GO: Fazendeiro é suspeito de mandar incendiar açougue com família dentro para ‘dar susto’
Segundo a investigação, o ataque teria sido motivado por uma suposta dívida de R$ 20 mil que a proprietária teria com o suspeito
Uma dívida comercial de R$ 20 mil teria motivado um incêndio que destruiu o açougue “Pai e Filha”, em Souzalândia, distrito de Barro Alto. De acordo com a Polícia Civil, o crime foi encomendado por um fazendeiro da região com o objetivo de “dar um susto” na proprietária. O delito foi executado mediante pagamento de R$ 5 mil. Imagens de câmeras de segurança, apreensão de roupas com vestígios e a confissão dos envolvidos embasaram a investigação, que resultou na prisão de dois suspeitos.

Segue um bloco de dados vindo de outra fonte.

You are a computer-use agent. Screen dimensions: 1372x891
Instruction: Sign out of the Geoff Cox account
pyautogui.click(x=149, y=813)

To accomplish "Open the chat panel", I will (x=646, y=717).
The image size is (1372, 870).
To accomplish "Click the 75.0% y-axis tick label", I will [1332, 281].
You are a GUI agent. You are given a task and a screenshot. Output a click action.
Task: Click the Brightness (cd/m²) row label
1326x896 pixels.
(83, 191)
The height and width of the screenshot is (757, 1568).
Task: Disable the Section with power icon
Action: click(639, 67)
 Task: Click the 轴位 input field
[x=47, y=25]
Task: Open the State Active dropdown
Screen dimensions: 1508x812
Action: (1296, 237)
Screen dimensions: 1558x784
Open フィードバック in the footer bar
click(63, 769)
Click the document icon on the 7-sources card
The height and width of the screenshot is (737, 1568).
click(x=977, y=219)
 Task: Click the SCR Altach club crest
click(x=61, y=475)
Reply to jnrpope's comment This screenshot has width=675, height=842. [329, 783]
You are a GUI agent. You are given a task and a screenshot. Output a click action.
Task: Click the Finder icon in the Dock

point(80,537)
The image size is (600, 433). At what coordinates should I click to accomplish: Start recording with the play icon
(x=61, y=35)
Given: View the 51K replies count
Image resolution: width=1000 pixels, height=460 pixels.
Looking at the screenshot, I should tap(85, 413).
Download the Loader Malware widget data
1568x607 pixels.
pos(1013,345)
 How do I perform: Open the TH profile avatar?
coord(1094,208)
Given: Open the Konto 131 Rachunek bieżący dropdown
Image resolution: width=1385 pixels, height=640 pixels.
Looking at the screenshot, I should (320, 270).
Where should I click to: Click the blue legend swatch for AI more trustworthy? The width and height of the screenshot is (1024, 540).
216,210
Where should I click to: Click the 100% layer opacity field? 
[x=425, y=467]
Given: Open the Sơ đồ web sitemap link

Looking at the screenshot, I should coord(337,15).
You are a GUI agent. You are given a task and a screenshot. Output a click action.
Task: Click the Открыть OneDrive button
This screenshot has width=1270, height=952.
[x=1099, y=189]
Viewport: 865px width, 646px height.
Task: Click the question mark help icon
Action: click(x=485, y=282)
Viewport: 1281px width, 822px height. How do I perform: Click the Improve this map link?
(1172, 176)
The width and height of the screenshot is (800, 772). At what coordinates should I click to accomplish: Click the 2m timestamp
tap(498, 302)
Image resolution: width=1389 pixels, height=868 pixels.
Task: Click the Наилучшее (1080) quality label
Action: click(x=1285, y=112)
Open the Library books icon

O crime foi registrado na madrugada de 18 de fevereiro. Segundo a perícia, foram utilizados mais de 10 litros de gasolina para iniciar as chamas, que consumiram a estrutura física, o forro e equipamentos como geladeiras e instalações elétricas. O prejuízo financeiro relatado pela proprietária é de aproximadamente R$ 80 mil.
No momento do incêndio, quatro pessoas estavam no imóvel, sendo a dona do estabelecimento, seu companheiro e dois netos, que residiam nos fundos do comércio. O grupo conseguiu sair do local sem ferimentos antes que o fogo se alastrasse para a área residencial.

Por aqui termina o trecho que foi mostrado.